Joanna Newsom Have One on Me Review

Released 2010.  

BBC Review

It seems almost inconceivable she could produce anything unremarkable.

Louis Pattison 2010

Looking from the outside, the job of following up Ys – the 2006 album that transformed San Francisco harpist Joanna Newsom from kooky cult concern to a musician widely regarded as one of the more gifted composers of the age – appeared a task most unenviable. Epic in scope, with arrangements steeped in jazz and world music and lyrics prone to dazzling flights of archaic language more befitting of William Faulkner than any modern songbook, it was so exceptional as to beg the question: where next?

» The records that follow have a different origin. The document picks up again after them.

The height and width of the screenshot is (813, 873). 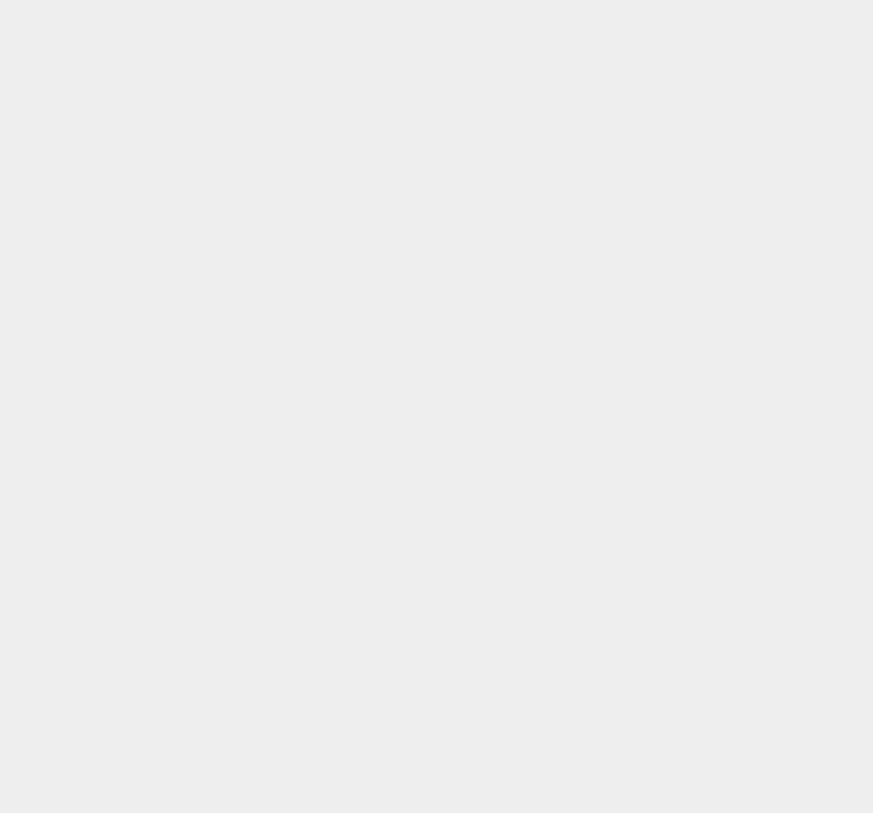 I want to click on 'macOS 10.13', so click(x=648, y=762).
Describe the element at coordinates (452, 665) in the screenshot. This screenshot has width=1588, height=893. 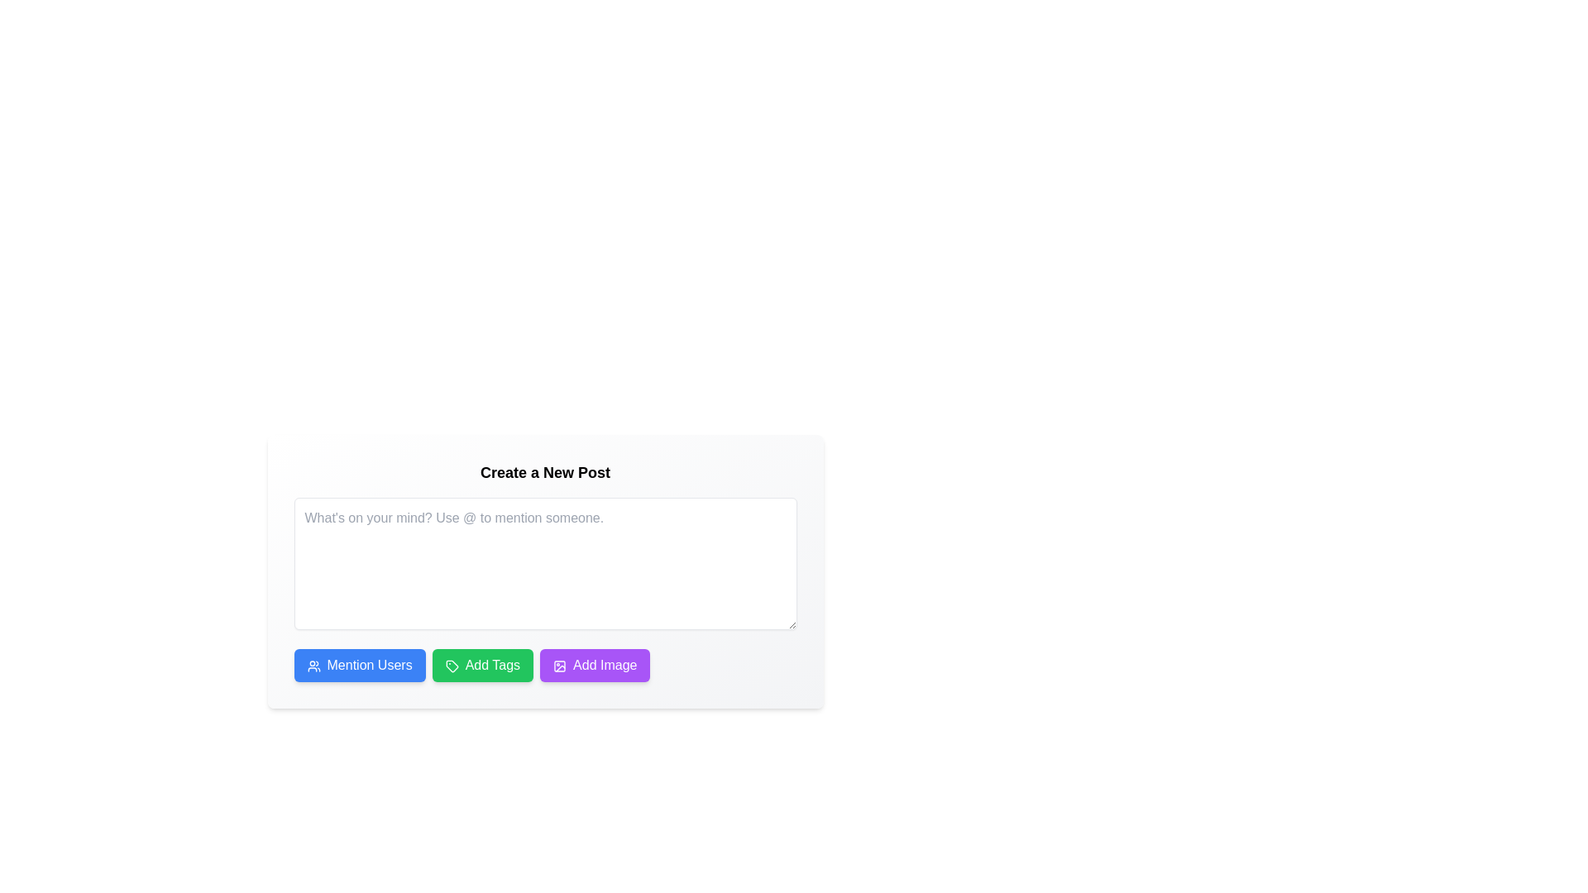
I see `the green tag icon located on the left side of the 'Add Tags' button, which is beneath the 'Create a New Post' text field` at that location.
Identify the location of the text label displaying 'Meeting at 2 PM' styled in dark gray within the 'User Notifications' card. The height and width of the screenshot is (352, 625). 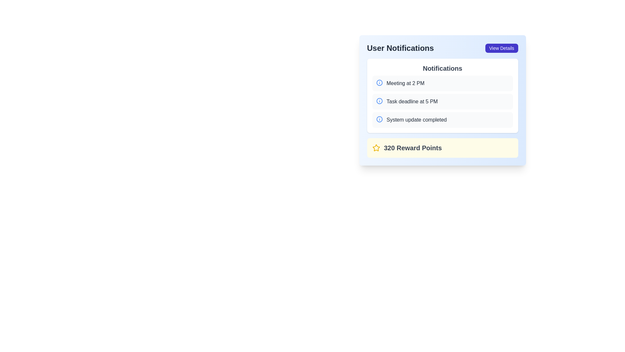
(405, 83).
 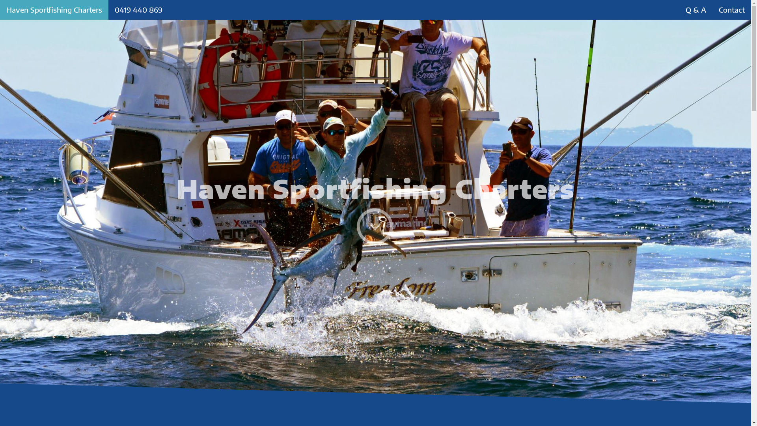 I want to click on 'Haven Sportfishing Charters', so click(x=54, y=9).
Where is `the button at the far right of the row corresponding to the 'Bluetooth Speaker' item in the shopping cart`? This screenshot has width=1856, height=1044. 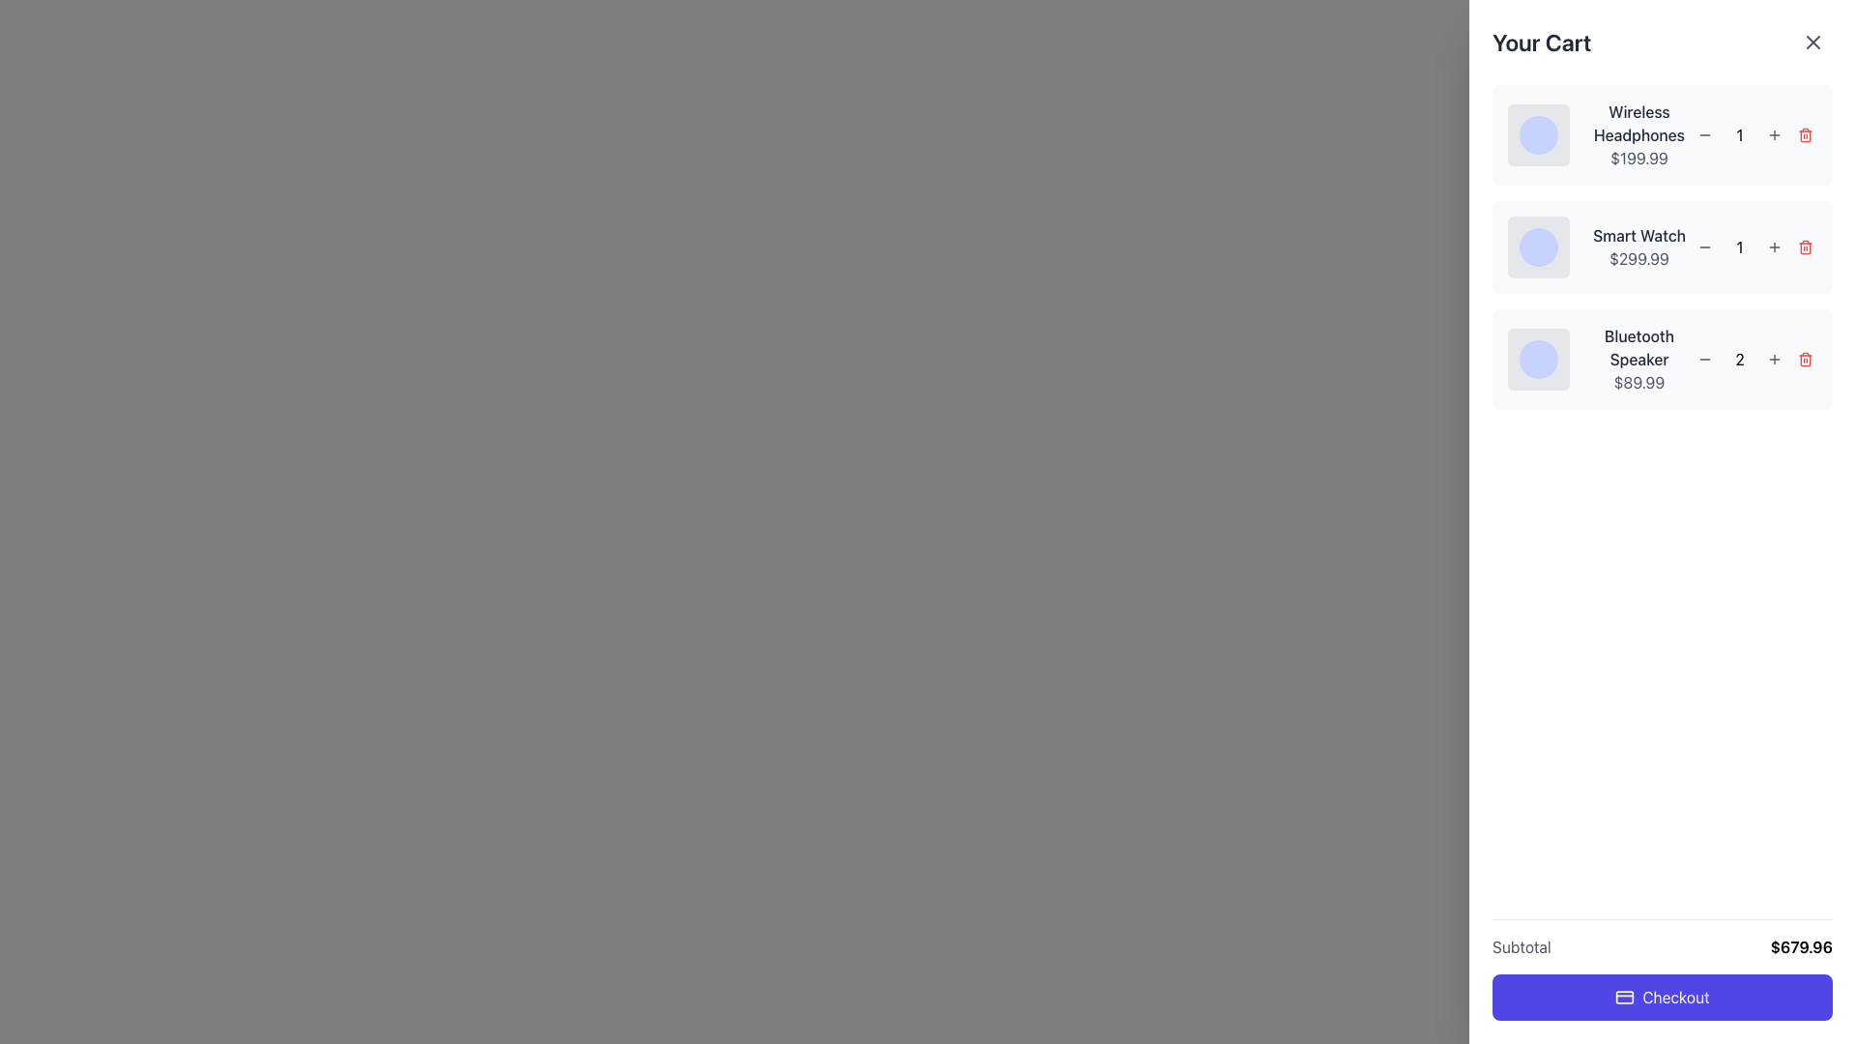 the button at the far right of the row corresponding to the 'Bluetooth Speaker' item in the shopping cart is located at coordinates (1804, 359).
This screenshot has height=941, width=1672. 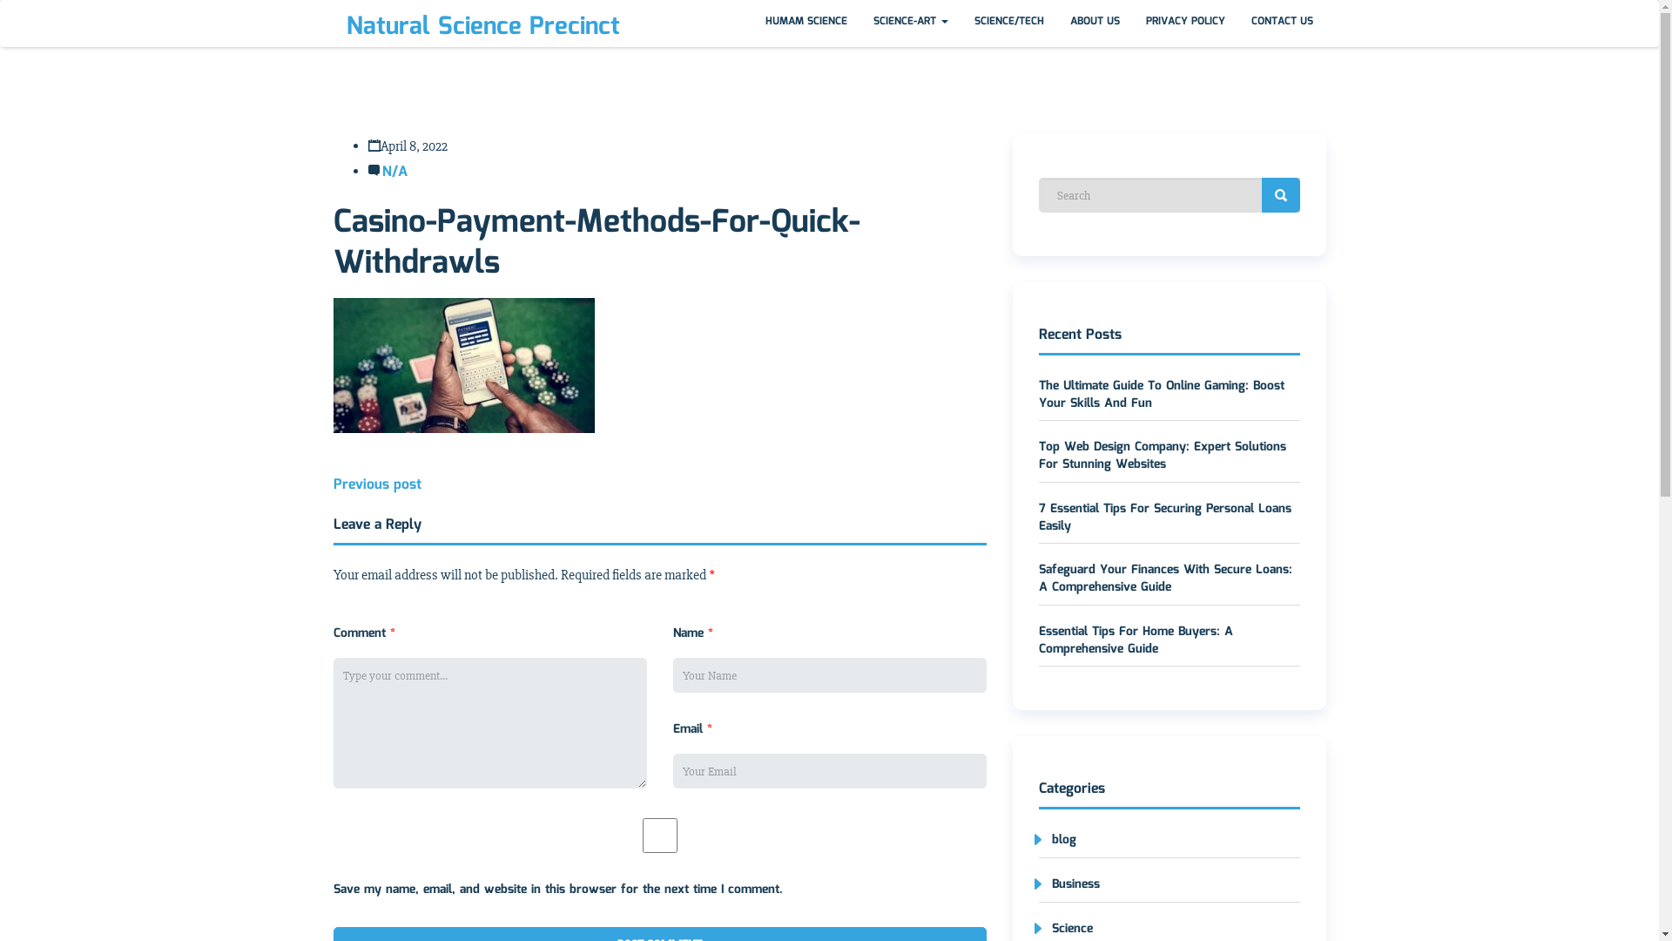 I want to click on 'N/A', so click(x=393, y=172).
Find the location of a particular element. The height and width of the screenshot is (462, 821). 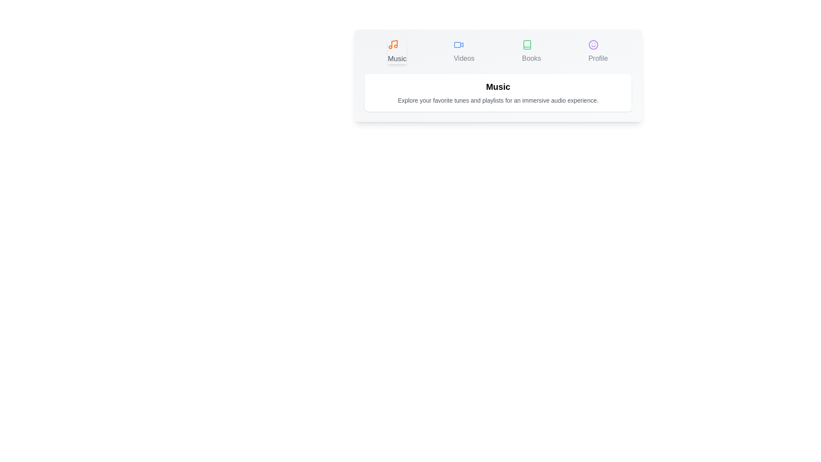

the Videos tab is located at coordinates (463, 51).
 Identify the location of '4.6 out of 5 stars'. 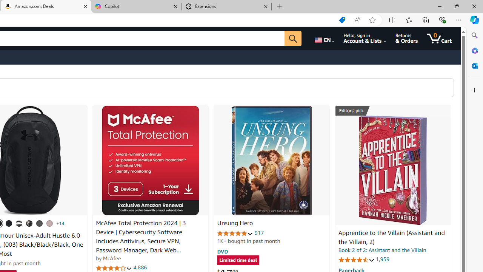
(356, 259).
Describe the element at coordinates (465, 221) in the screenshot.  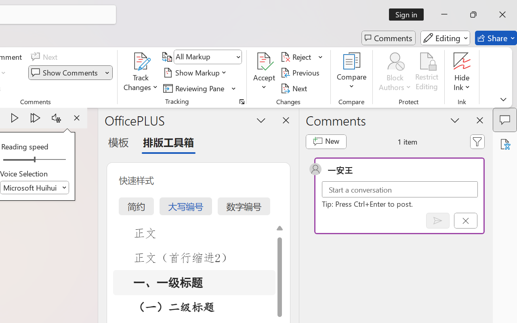
I see `'Cancel'` at that location.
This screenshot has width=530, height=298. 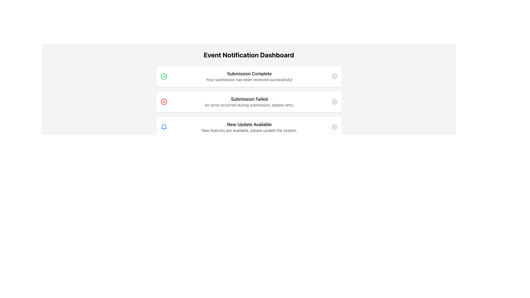 What do you see at coordinates (163, 126) in the screenshot?
I see `the notification icon, which resembles a curved bell shape with a blue outline` at bounding box center [163, 126].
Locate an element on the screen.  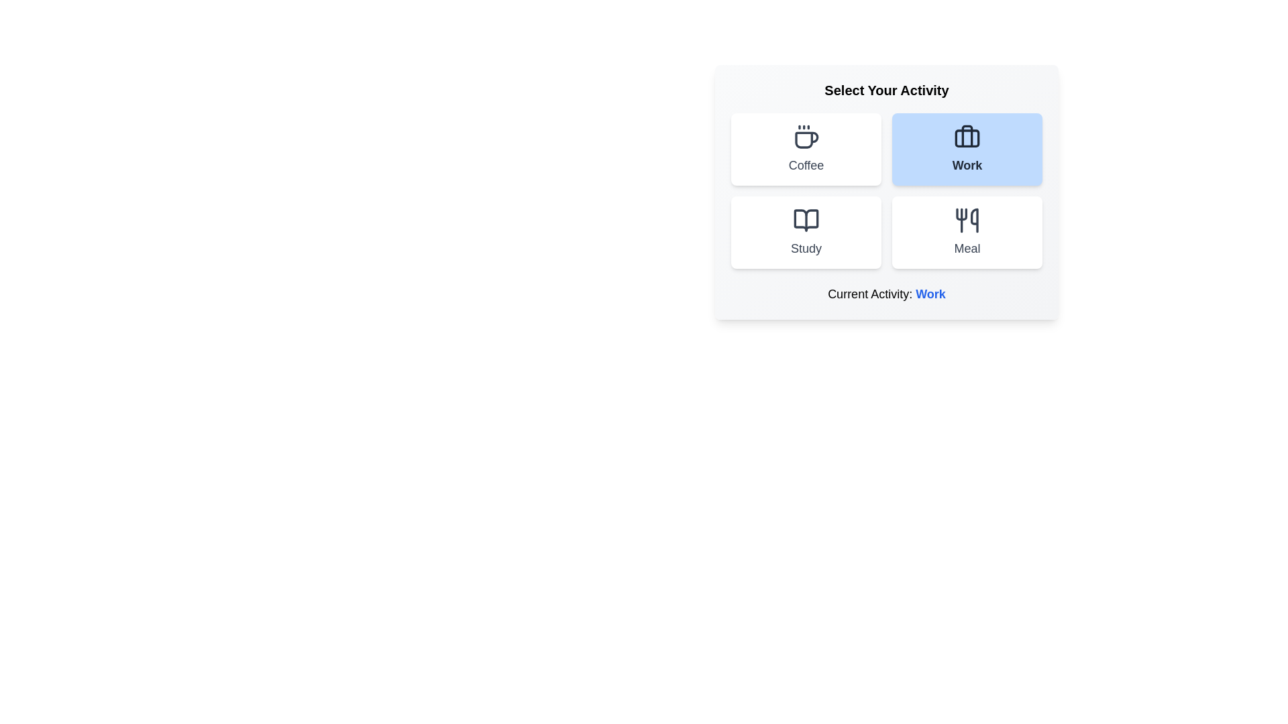
the activity button labeled Meal is located at coordinates (966, 232).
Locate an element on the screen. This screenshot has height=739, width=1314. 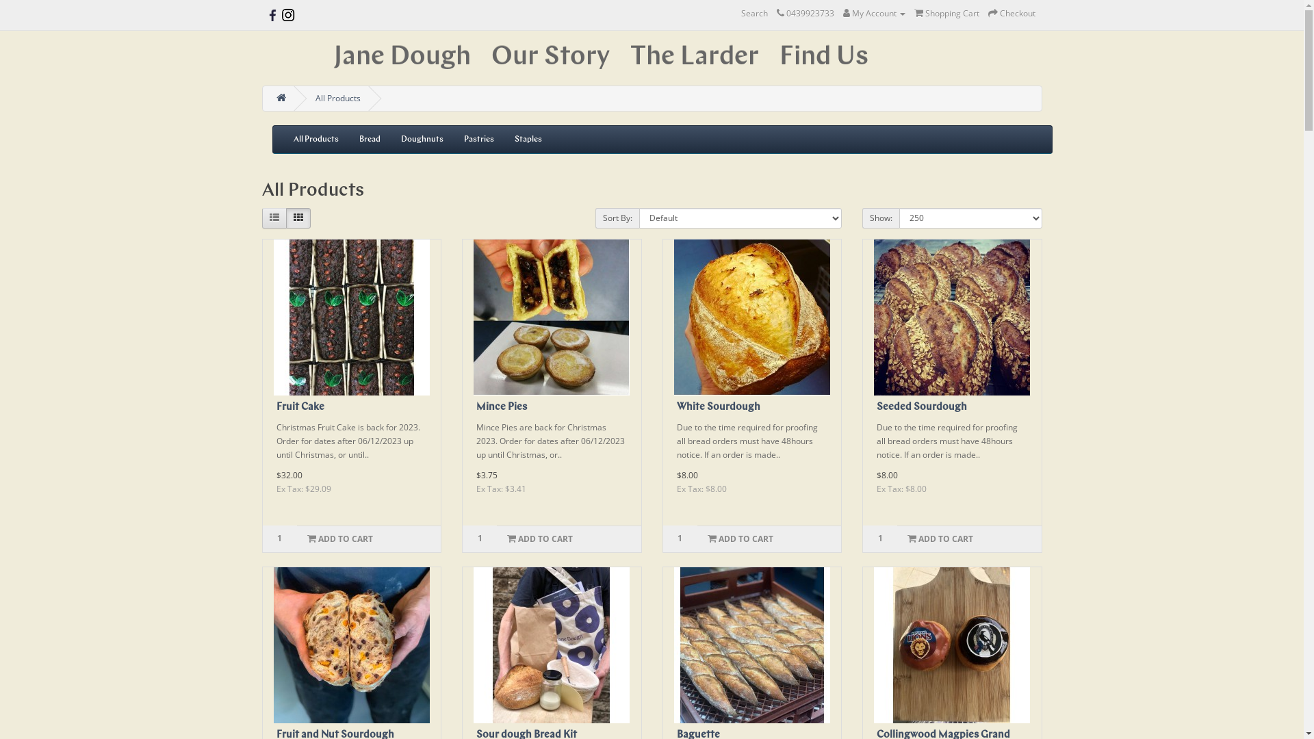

Have One on Me answers that question in both prosaic and surprising ways. For one, perhaps predictably, it’s bigger still – clocking in at three CDs and over two hours of music, this is about as big as albums get. There are unexpected changes here, too – primarily, the quality of Newsom’s voice. Once raw and child-like, following a period recovering from vocal-chord nodes, it has now developed into something more classically pretty, although hints of the old grizzle still re-emerge occasionally.

The precocity of the lyrics has been toned down a little, too; songs sprawl less, and hang on concise, wonderful phrases. “I found a little plot of land, in the garden of Eden,” she sings on ’81, while Kingfisher commences with a soft entreaty: “Whose is the hand that I will hold?” Her voice is almost a whisper: “Whose is the face I will see?” Still present, though, is a raft of nature imagery. The title track is an impressive bestiary of daddy long-legs, tarantulas and “famous spider dances”, while on Esme she is confused “like the wagging bob-tail of a bulldog” – probably not one you’ve heard before.

What, aside from length, really defines Have One on Me in contrast to Newsom’s previous work is its confluence of styles. With Newsom moving back and forth between harp and piano and added instrumentation supplied by Ys Street Band leader Ryan Francesconi, the range here feels much broader. Good Intentions Paving Company toys with gospel soul and bluegrass banjo, while the excellent Baby Birch is lonesome country that builds into a majestic strut of spindly electric guitar and oriental melodies.

As an album, it is huge, sometimes overwhelming – but such is the strength and individuality of Newsom’s vision, it seems almost inconceivable she could produce anything unremarkable.